> _Requirements_:
In the material below, swap "indicator" for "icon" in the lines starting with the one containing "The width and height of the screenshot is (447, 421)." and going on through the one containing "[x=429, y=377]", and reproduce those lines with everything else unchanged and the pictures omitted.

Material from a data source
_ _ _ _ _ _ _

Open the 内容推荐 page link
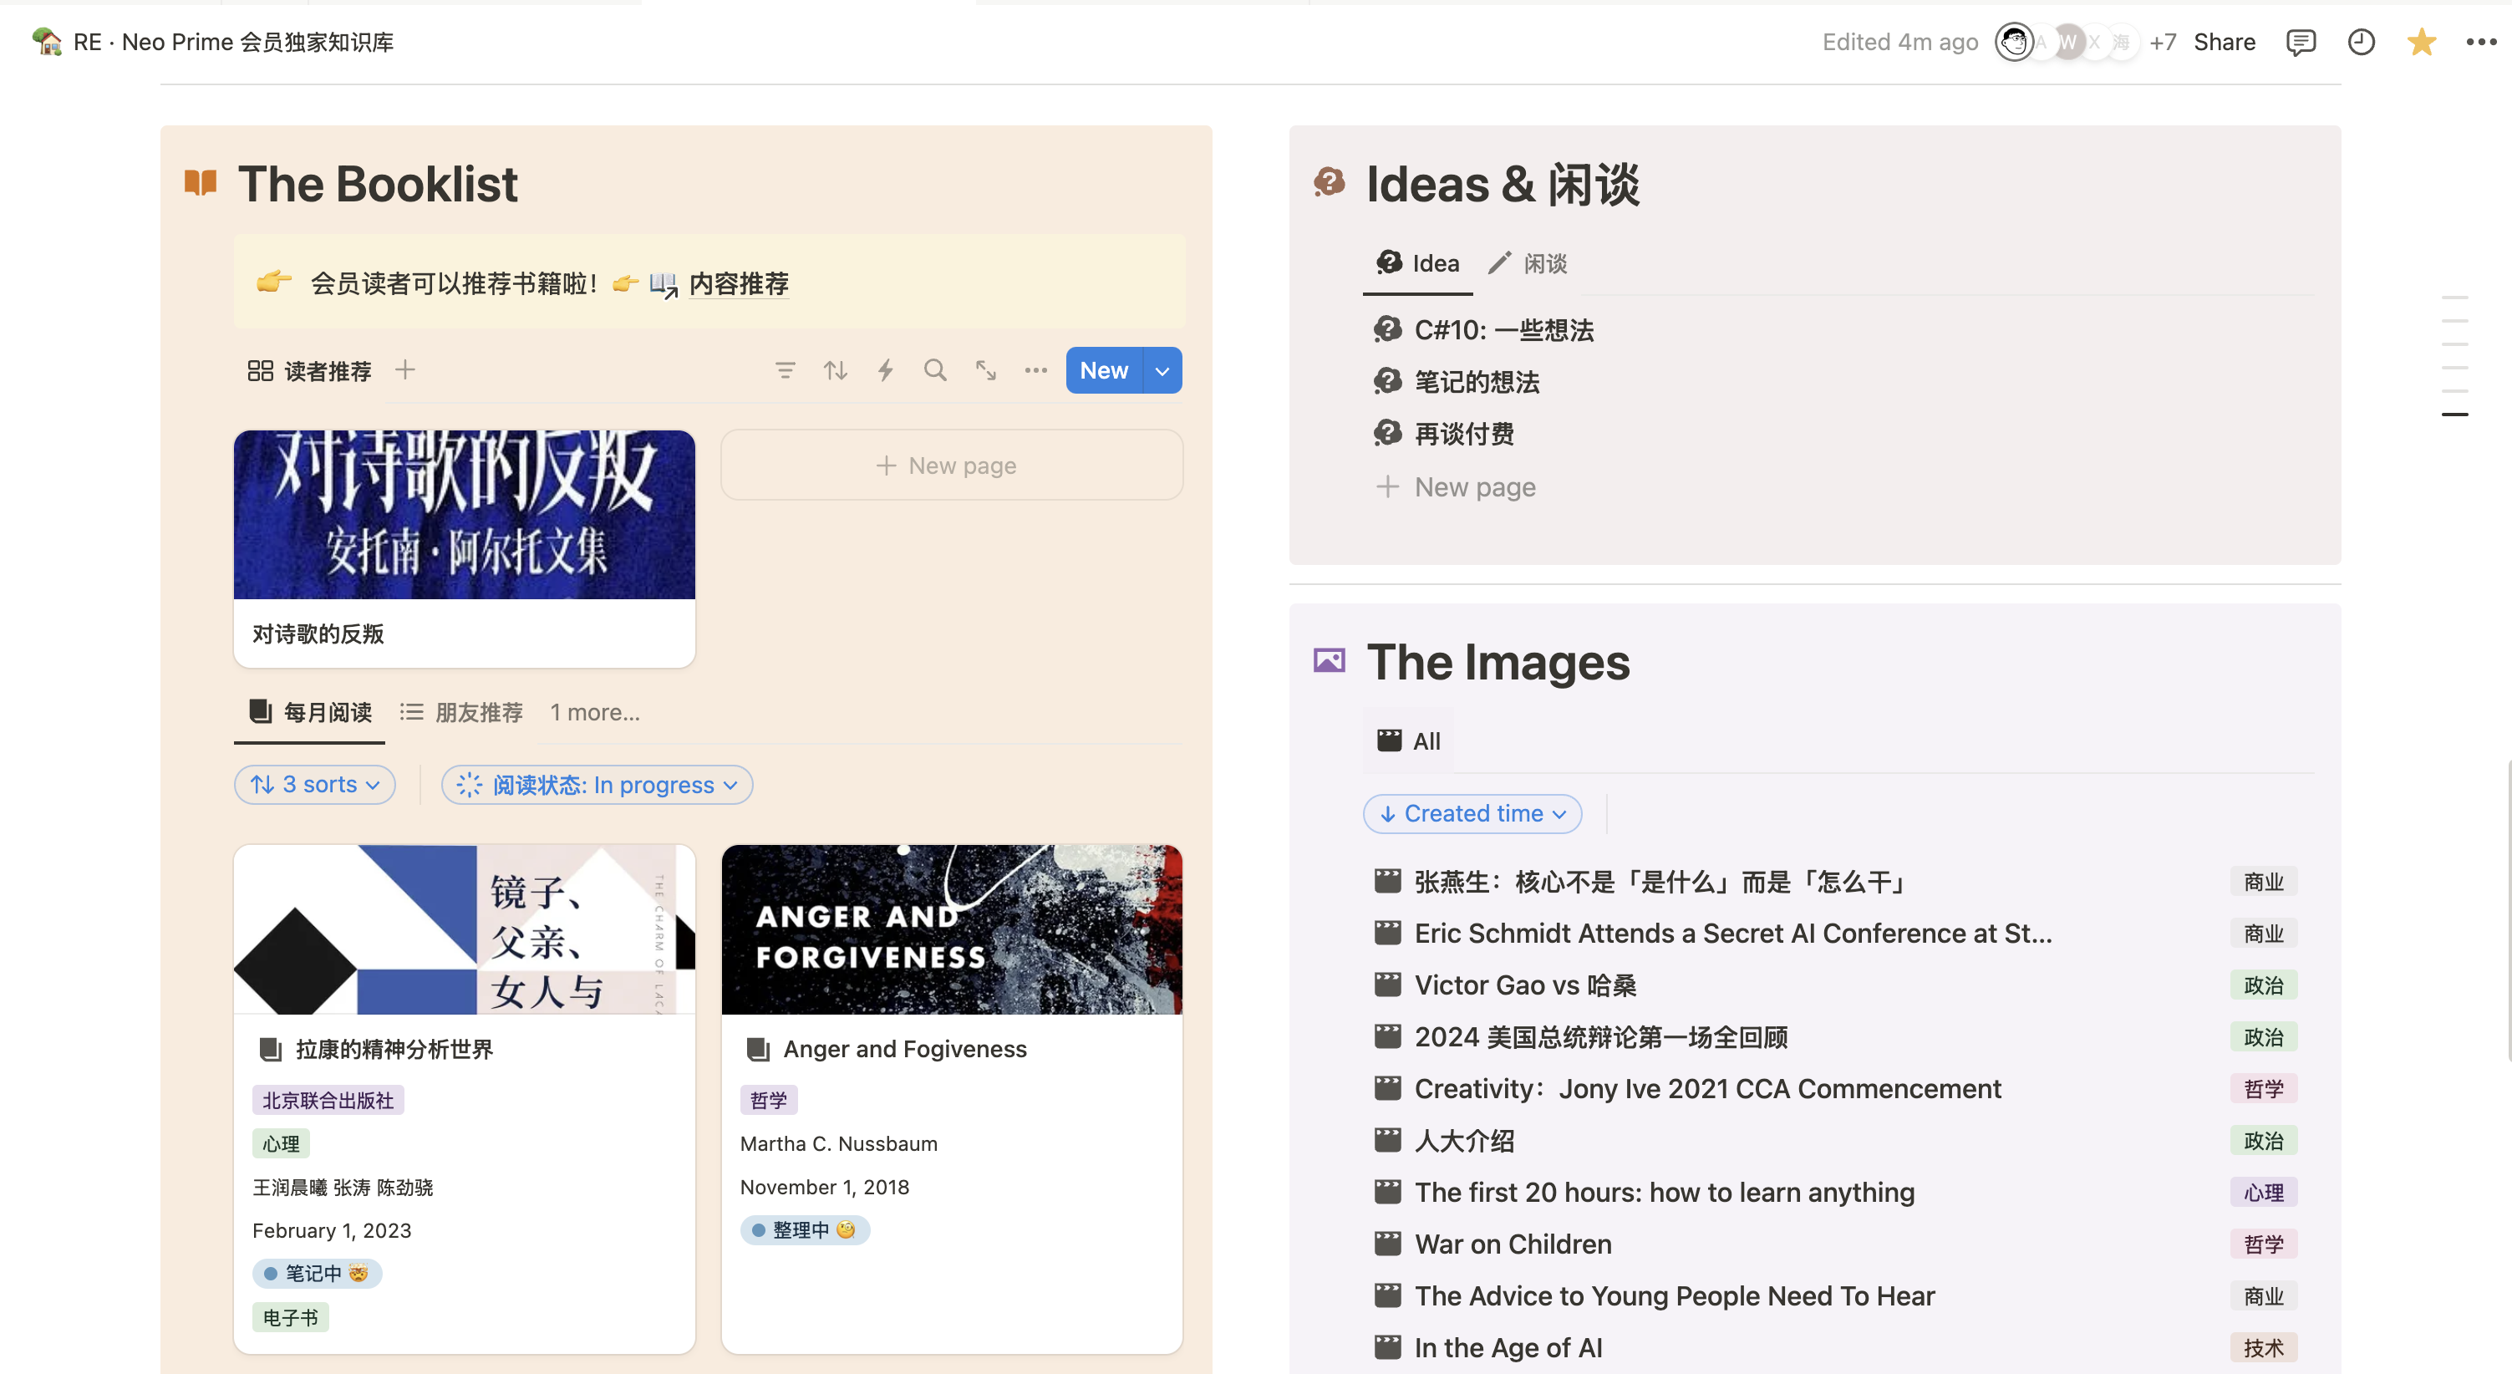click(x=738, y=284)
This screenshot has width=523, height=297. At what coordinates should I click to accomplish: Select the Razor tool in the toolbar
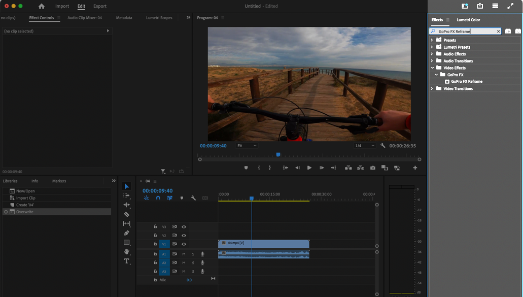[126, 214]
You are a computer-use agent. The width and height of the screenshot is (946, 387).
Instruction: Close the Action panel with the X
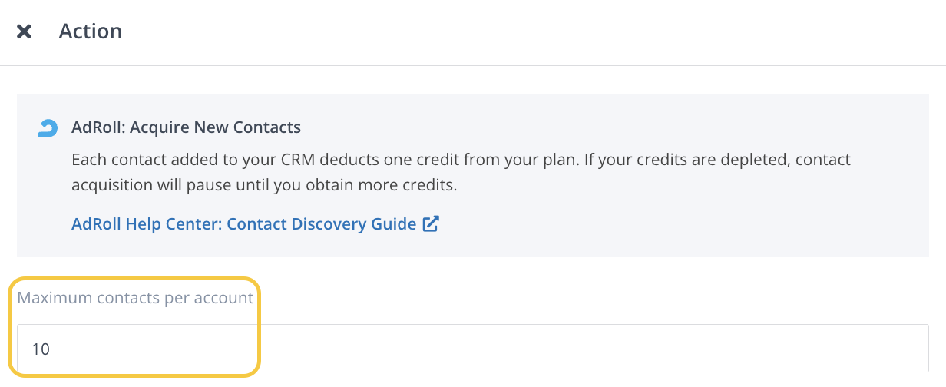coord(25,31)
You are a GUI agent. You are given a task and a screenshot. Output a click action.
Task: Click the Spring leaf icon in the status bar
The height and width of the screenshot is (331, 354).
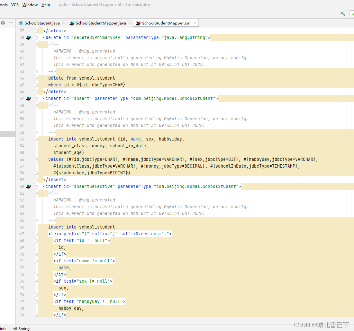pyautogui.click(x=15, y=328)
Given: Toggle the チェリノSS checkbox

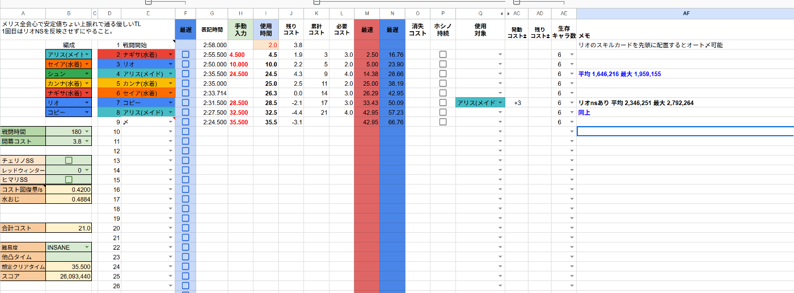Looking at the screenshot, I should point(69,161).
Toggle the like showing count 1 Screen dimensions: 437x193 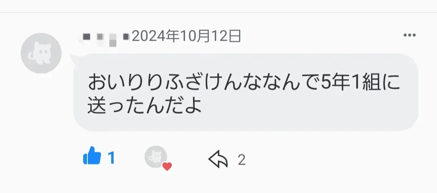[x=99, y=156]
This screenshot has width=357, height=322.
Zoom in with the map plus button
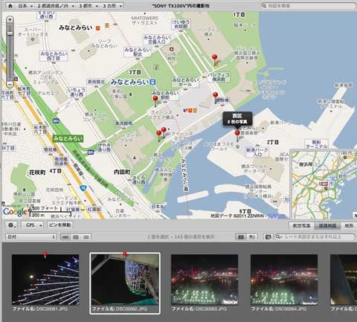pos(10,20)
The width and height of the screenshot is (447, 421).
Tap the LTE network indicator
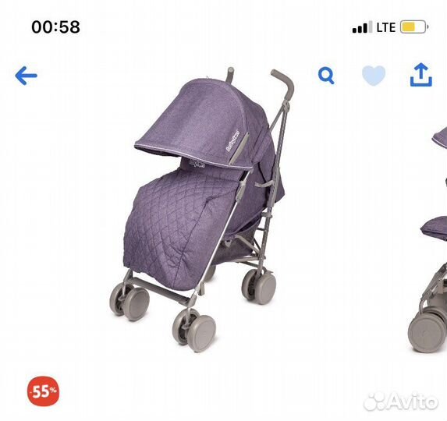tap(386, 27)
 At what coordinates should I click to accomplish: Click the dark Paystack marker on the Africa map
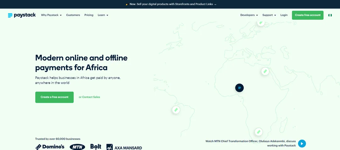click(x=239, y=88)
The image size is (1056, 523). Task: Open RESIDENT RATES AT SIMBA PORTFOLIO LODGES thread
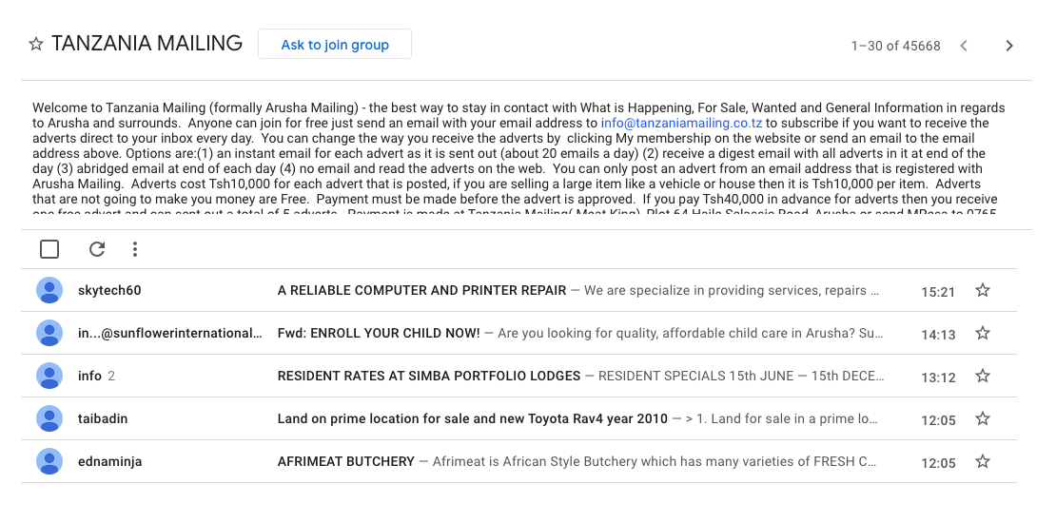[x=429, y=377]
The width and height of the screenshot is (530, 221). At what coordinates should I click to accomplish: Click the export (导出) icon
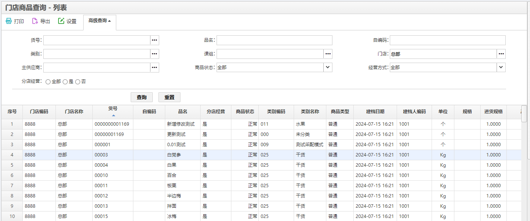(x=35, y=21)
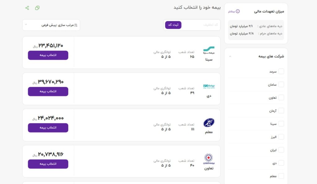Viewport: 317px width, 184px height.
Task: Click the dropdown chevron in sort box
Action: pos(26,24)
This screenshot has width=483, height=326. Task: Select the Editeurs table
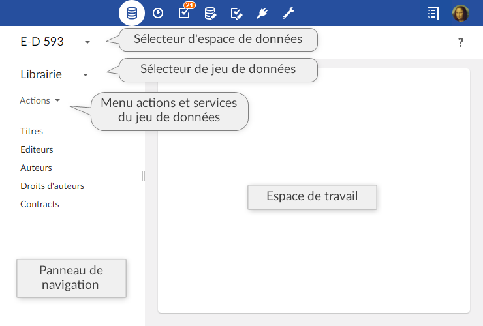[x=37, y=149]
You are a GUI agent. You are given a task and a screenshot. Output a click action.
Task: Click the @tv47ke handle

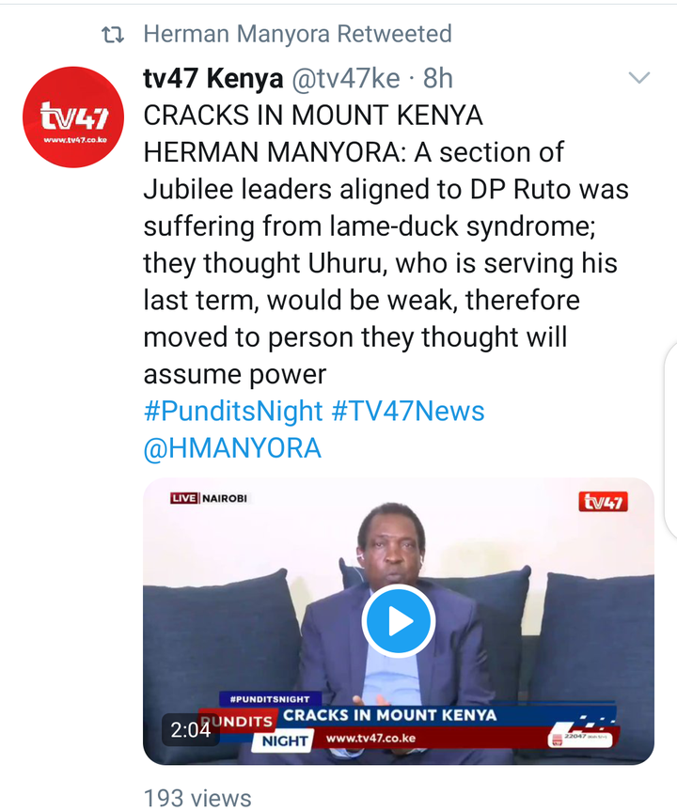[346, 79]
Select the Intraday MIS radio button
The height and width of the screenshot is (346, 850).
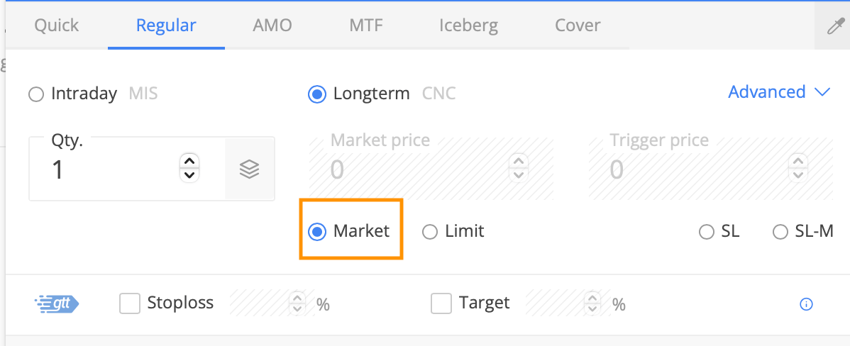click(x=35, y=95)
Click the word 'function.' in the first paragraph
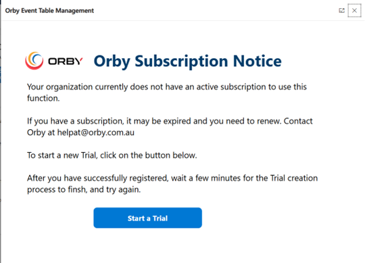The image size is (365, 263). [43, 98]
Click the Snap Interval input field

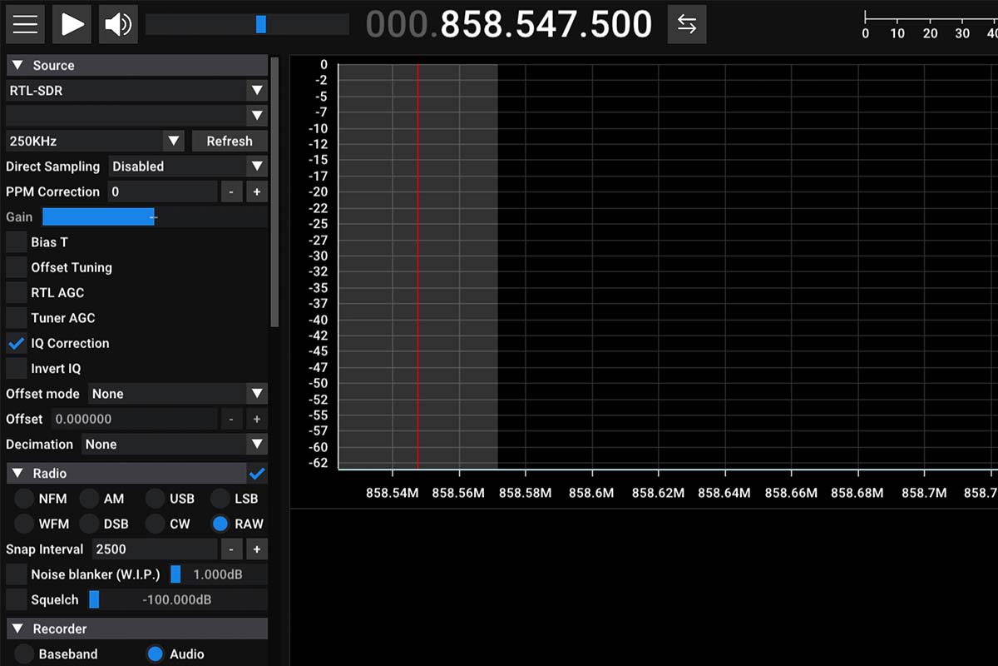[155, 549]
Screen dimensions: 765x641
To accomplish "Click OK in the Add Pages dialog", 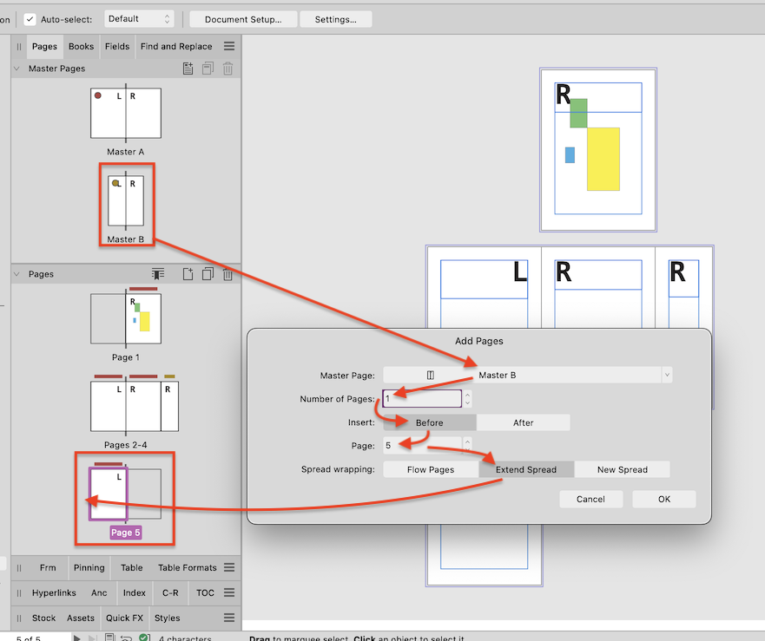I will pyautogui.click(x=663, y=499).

_ _ _ _ _ _ _

> _Task answer_:
The width and height of the screenshot is (447, 421).
Tap the LTE network icon
tap(386, 27)
 At what coordinates should I click to accomplish: Click the dark Paystack marker on the Africa map
click(x=239, y=88)
The image size is (1056, 523). Task: Open RESIDENT RATES AT SIMBA PORTFOLIO LODGES thread
[x=429, y=377]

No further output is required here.